If I remember correctly, in Pri school they do not want us to use algebra to solve the problems.

Is there another way to solve this kind of problem without using algebra? ie. i remember my kid used to do sums drawing little bars and things to represent the sheep and the number of days to feed. Something similar in concept to the simultaneous equations above, but yet manage to solve without bring X, Y and Z to represent the unknown numbers as in algebra.

[Tjkbeluga]

This is a good solution. But this is using algebra, rite?

If I remember correctly, in Pri school they do not want us to use algebra to solve the problems.

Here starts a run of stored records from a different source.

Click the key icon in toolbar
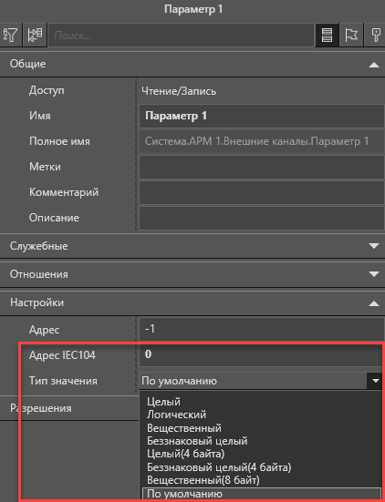This screenshot has height=502, width=385. tap(375, 35)
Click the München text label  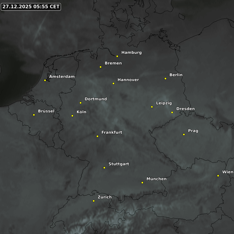156,179
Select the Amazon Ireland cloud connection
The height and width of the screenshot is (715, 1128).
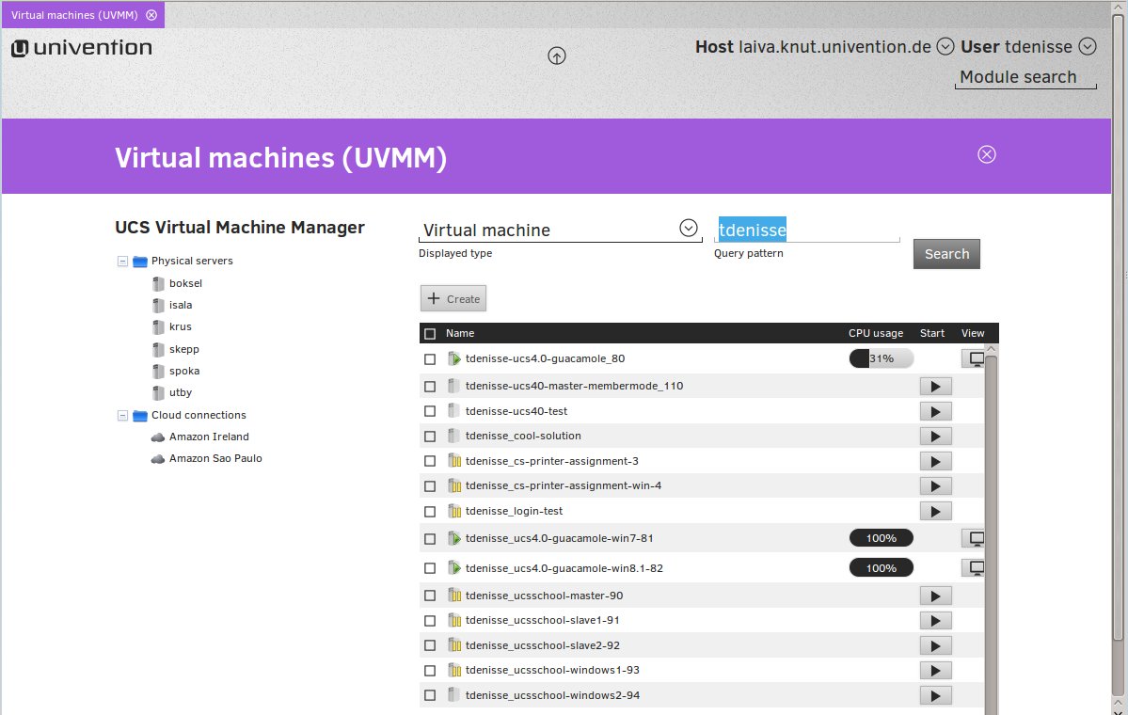pyautogui.click(x=209, y=437)
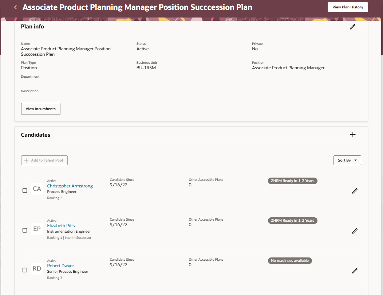Viewport: 383px width, 295px height.
Task: Click the EP avatar for Elizabeth Pitts
Action: [x=37, y=229]
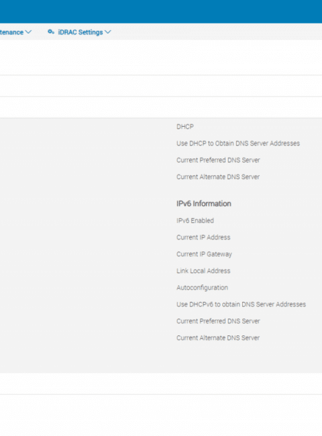Screen dimensions: 322x436
Task: Click the grey navigation bar beside iDRAC Settings
Action: (x=217, y=32)
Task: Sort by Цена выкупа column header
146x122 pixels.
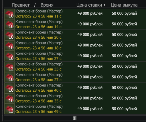Action: pyautogui.click(x=124, y=5)
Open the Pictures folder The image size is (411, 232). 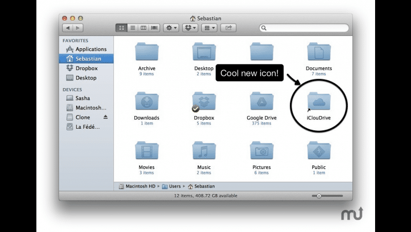click(261, 151)
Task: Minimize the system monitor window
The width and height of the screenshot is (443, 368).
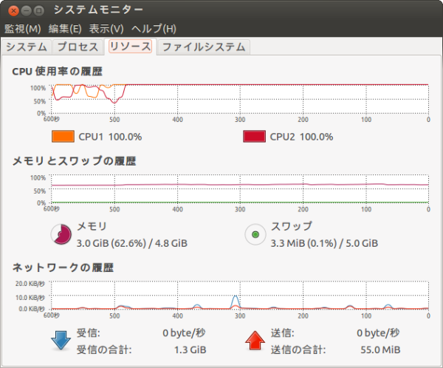Action: click(26, 10)
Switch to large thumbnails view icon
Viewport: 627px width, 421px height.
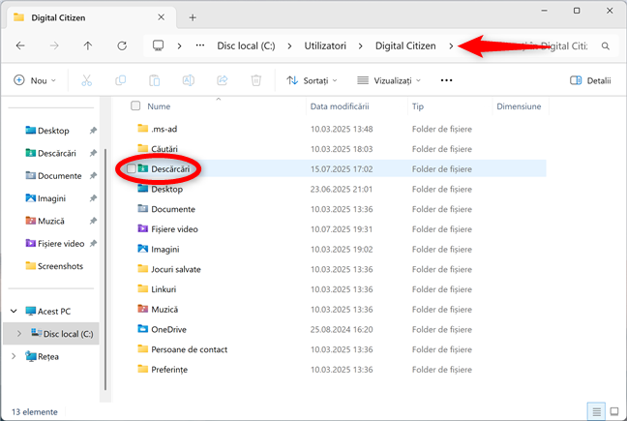click(612, 410)

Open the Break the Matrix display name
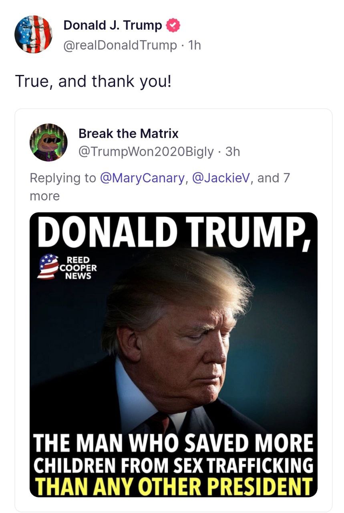coord(129,133)

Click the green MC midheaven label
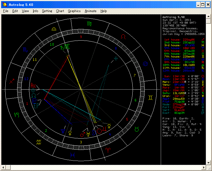click(x=67, y=46)
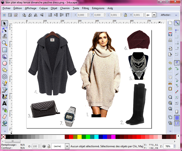Choose the rectangle drawing tool
The width and height of the screenshot is (182, 151).
[4, 50]
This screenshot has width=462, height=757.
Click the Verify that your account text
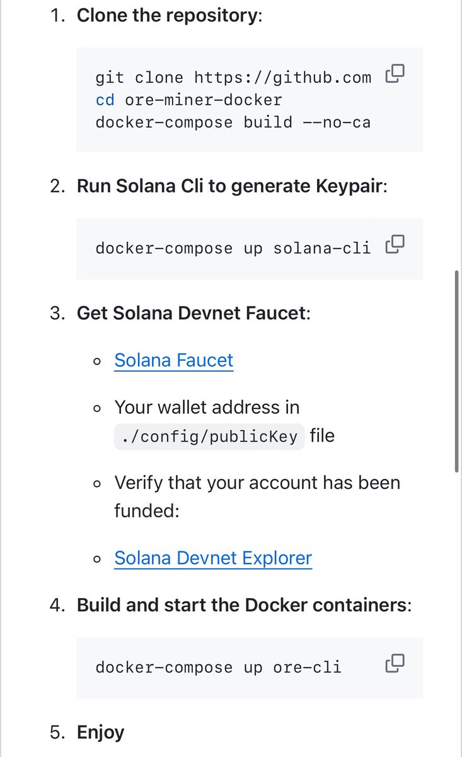click(257, 483)
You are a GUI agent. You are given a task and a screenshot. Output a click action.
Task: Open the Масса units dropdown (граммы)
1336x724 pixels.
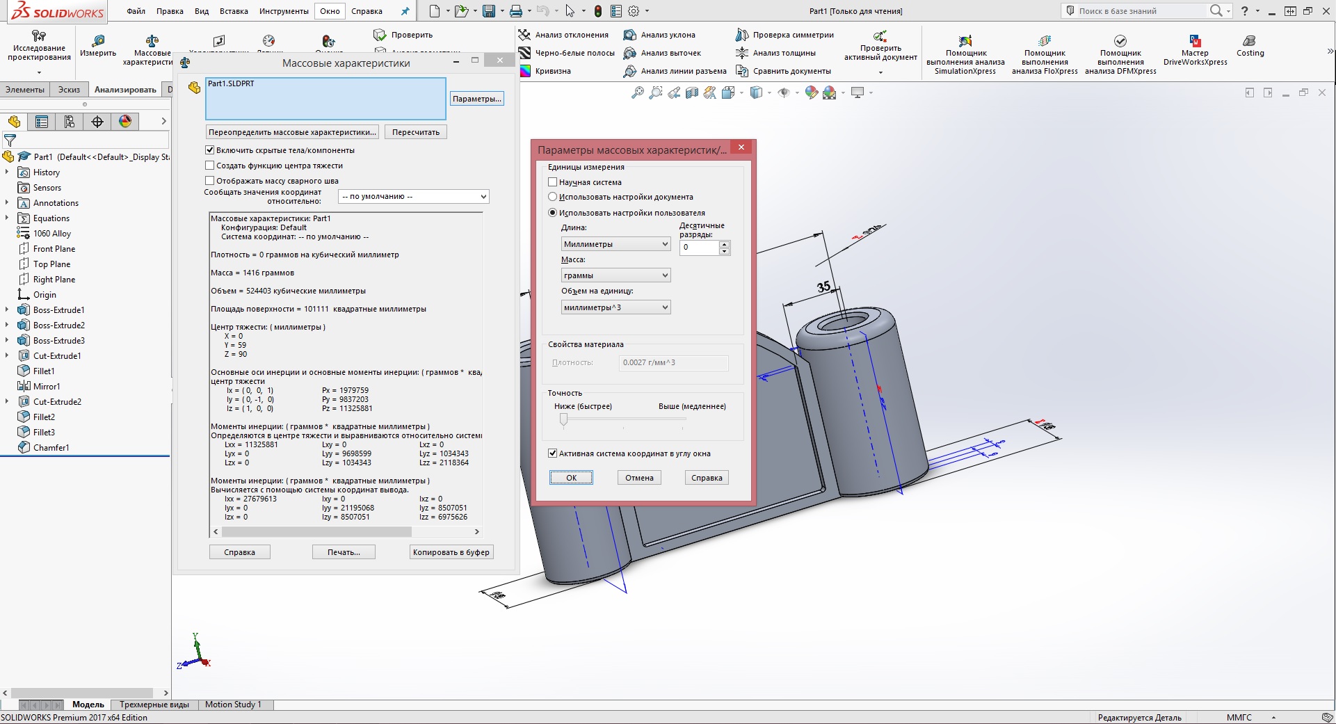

Is there another way to solve this kind of problem without using algebra? ie. i remember my kid used to do sums drawing little bars and things to represent the sheep and the number of days to feed. Something similar in concept to the simultaneous equations above, but yet manage to solve without bring X, Y and Z to represent the unknown numbers as in algebra.

OKlah, if you insist,

 

initial growth rate plus daily grass growth rate multiply by hundred is equal to two hundred multiply by one hundred

initial growth rate plus daily grass growth rate multiply by hundred fifty is equal to hundred fifty multiply by hundred fifty

 

 

 

[Route88]

Let X=initial amount of grass, Y=daily grass growth rate.

 

X + 100Y = 200 * 100 -> Equation 1

X + 150Y = 150 * 150 -> Equation 2

 

Solving above equations give X = 15000, Y = 50

 

If there's 100 sheeps which can be fed in Z days, => X + Y*Z = 100 * Z (X = 15000, Y = 50)

=> Z=300 days

 

 

 

 

P6 uses tis equation?

[Grx80]

alamak..... you all ai pee ai qi you ai dua liap nee...

[Leepee]

The X original amount of grass....How come did not factor in the Y growth rate as well?

 

All living grass will grow at Y rate right?

 

But the equation did not factor in the existing grass growth rate!!!

 

It seems that the assumption was made that existing grass will not grow anymore? (Which I think is totally wrong as it goes against nature!)

Meaning as the grass grows longer, the sheeps will still eat it as a unit and not as a proportion to its hunger level! (In simple terms, a long grass or short grass will still be considered as a single unit of grass to satisfy hunger!)

 

I think using grass is a POOR formulation of this questions as the growth rate is a complex thing to fanthom.

 

I think I still like the old skool questions, example 5 painters need 10 days to paint a house, how many day 2 painter use to paint the same house type of question!

 

 

Damm....I am in NUS and yet I still cannot derive the formula to calculate this 'easy' math!!!

Edited March 2, 2009 by Leepee